▸ WORK INSTRUCTION
Print the line containing "At what coordinates" and all lines after it, unchanged, through the end of the data. Leave the pictures out.

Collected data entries

=== Begin Enclosure ===

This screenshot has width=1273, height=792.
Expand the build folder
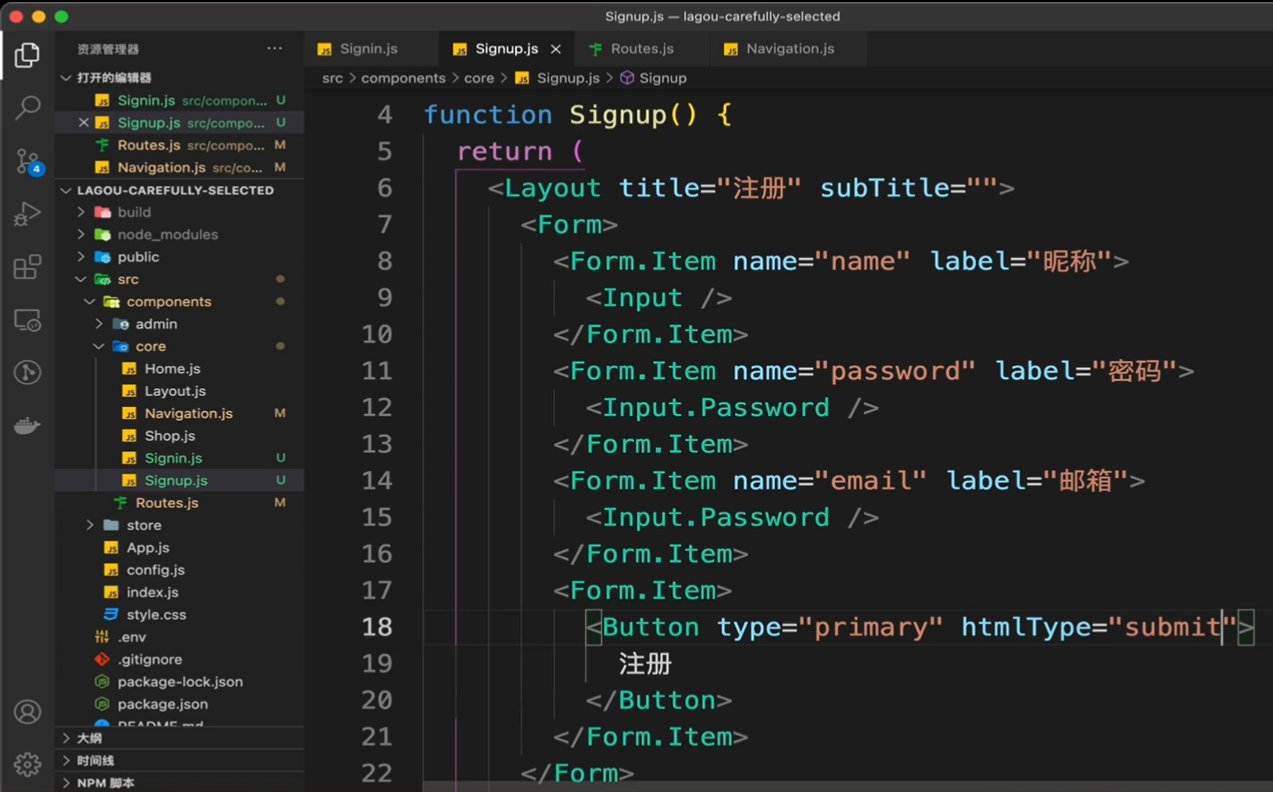pyautogui.click(x=133, y=212)

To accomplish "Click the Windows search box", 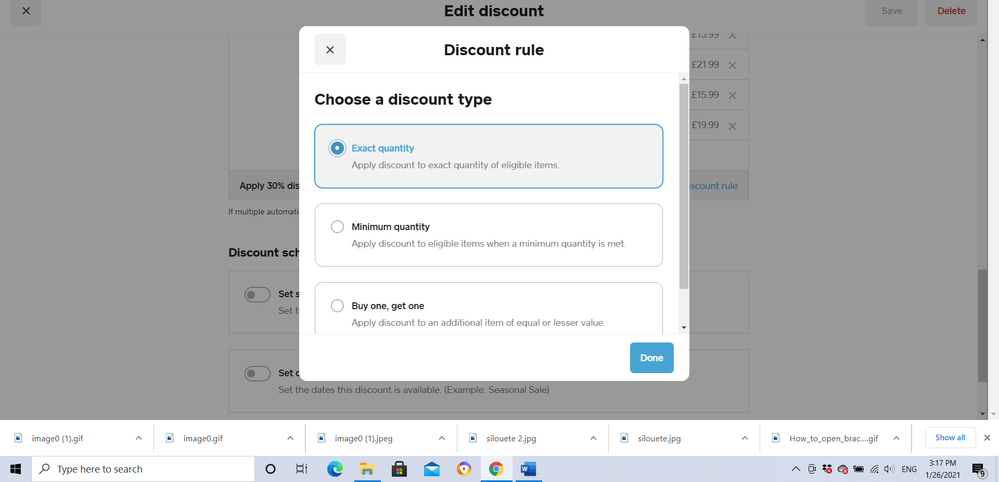I will (145, 469).
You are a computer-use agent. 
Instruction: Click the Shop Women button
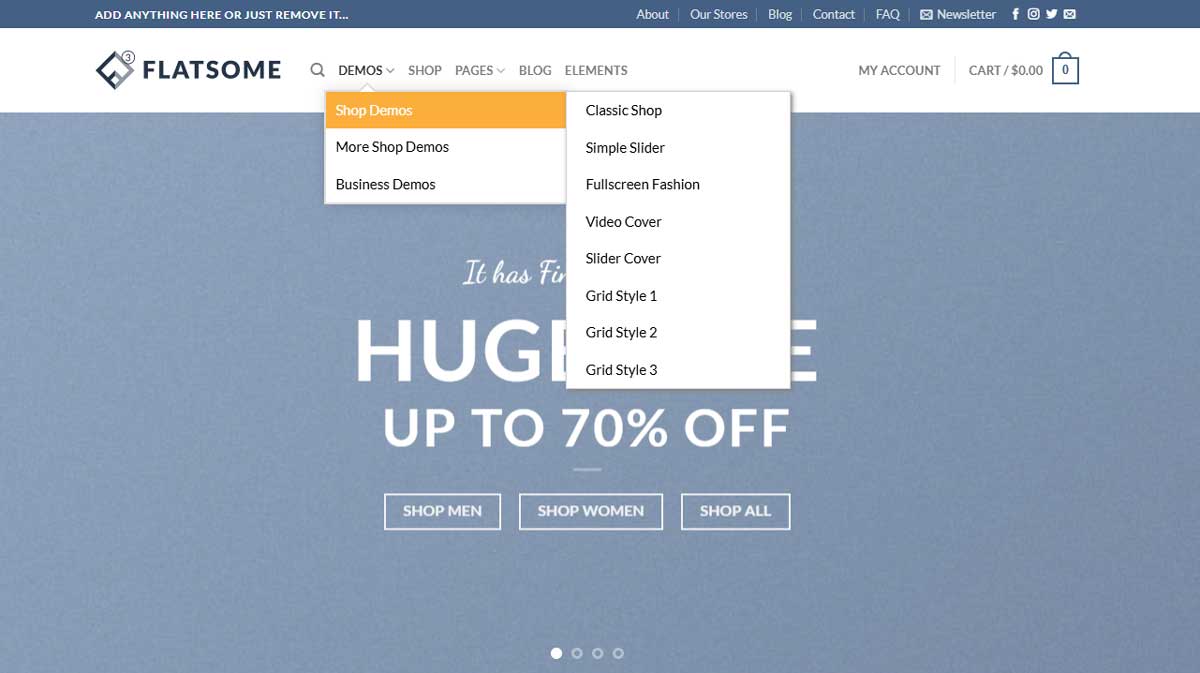(x=591, y=511)
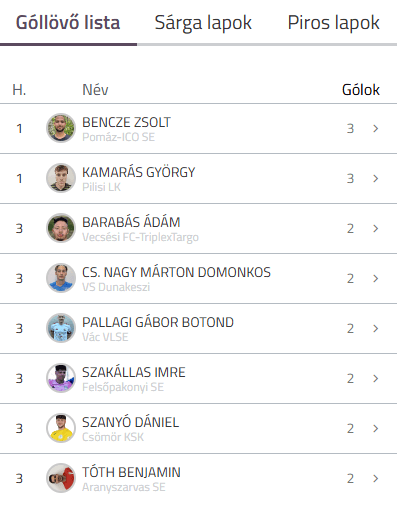The width and height of the screenshot is (399, 506).
Task: Switch to the Piros lapok tab
Action: pos(333,23)
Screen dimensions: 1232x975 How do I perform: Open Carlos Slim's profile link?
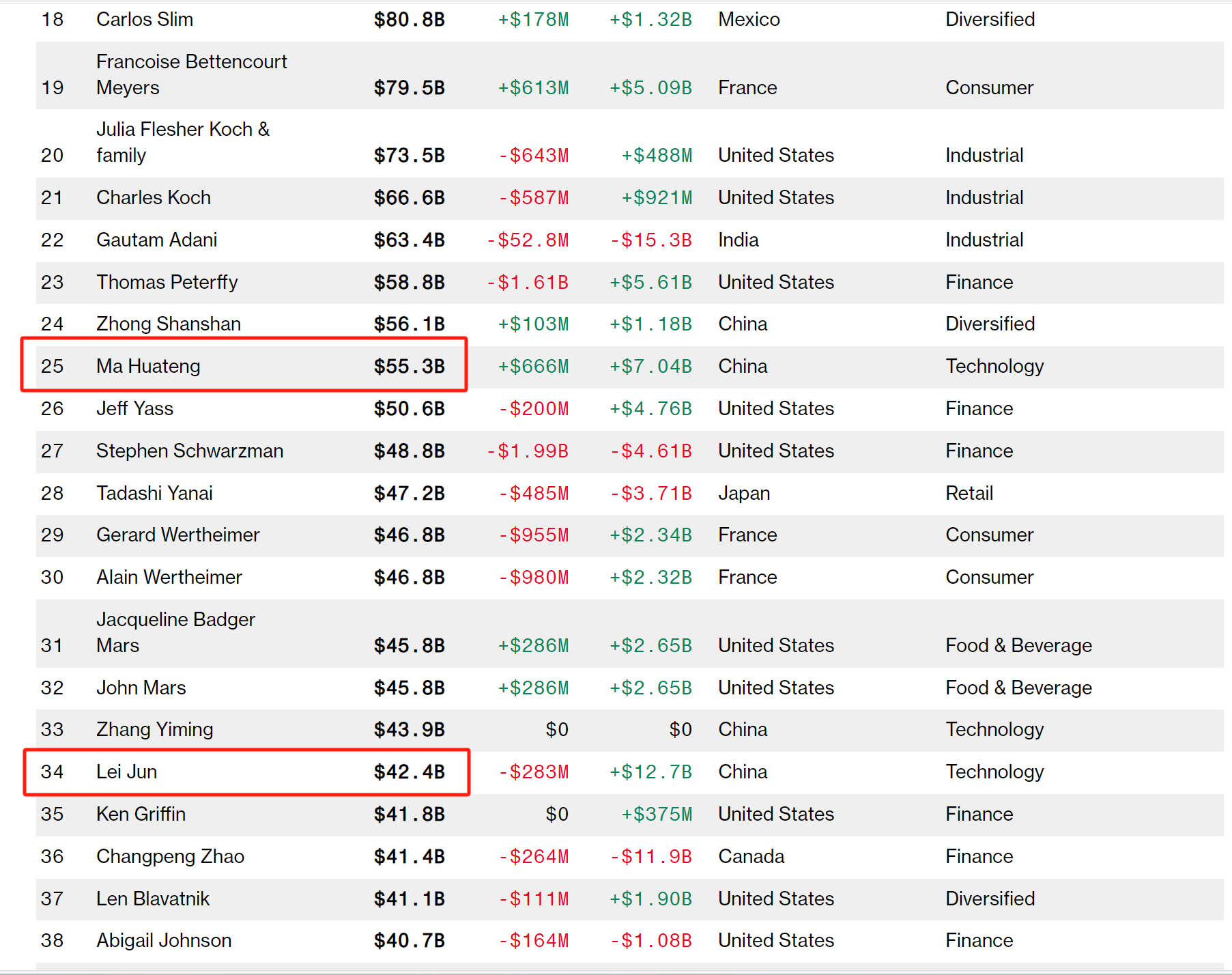(x=145, y=20)
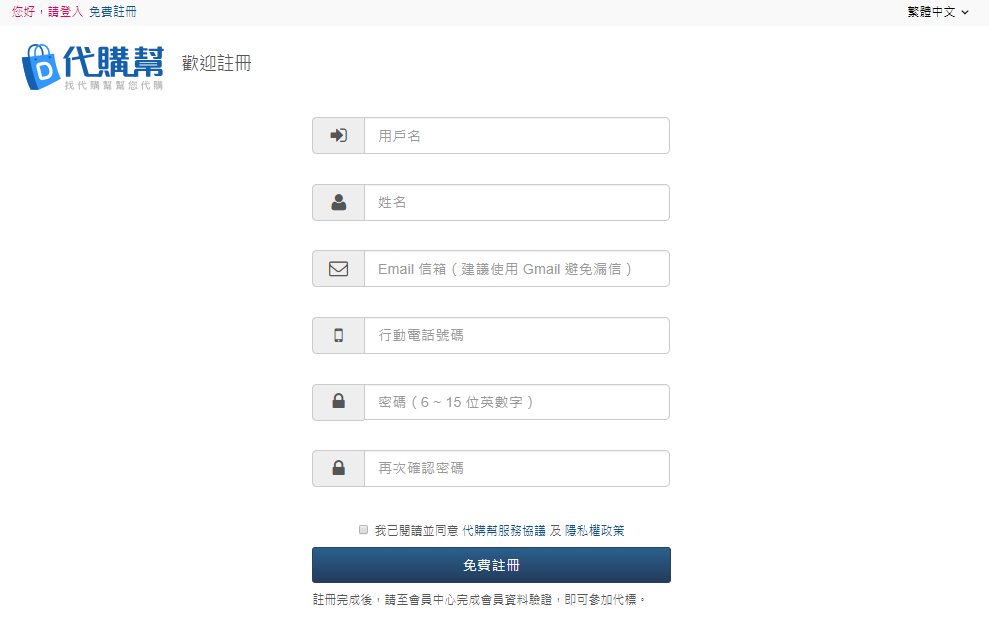Open 免費註冊 link in top bar
Viewport: 989px width, 625px height.
click(x=112, y=12)
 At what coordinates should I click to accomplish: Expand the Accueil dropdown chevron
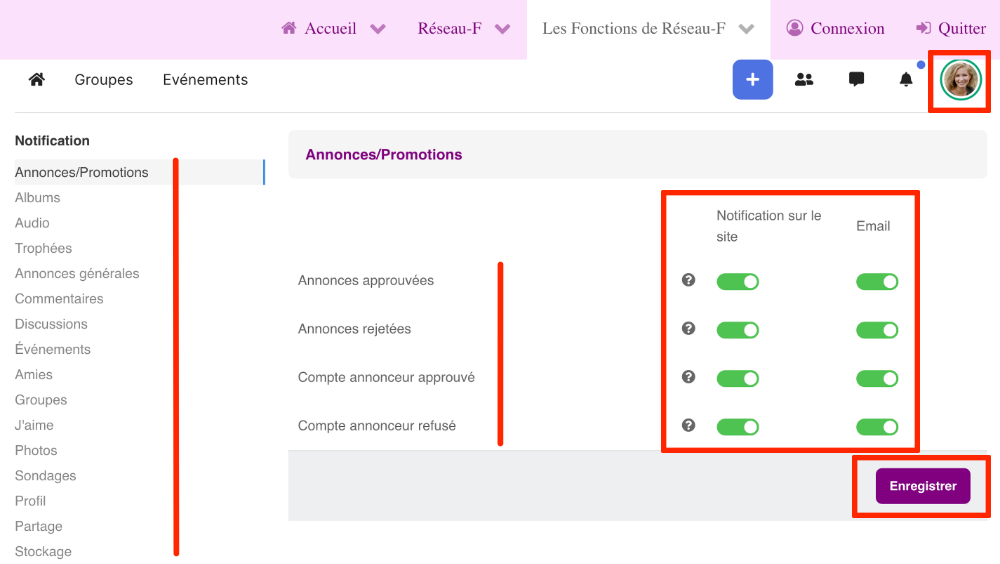pyautogui.click(x=378, y=29)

=== End Enclosure ===

▸ YOUR SOLUTION
 At what coordinates should I click to accomplish: Expand the Accueil dropdown chevron
pyautogui.click(x=378, y=29)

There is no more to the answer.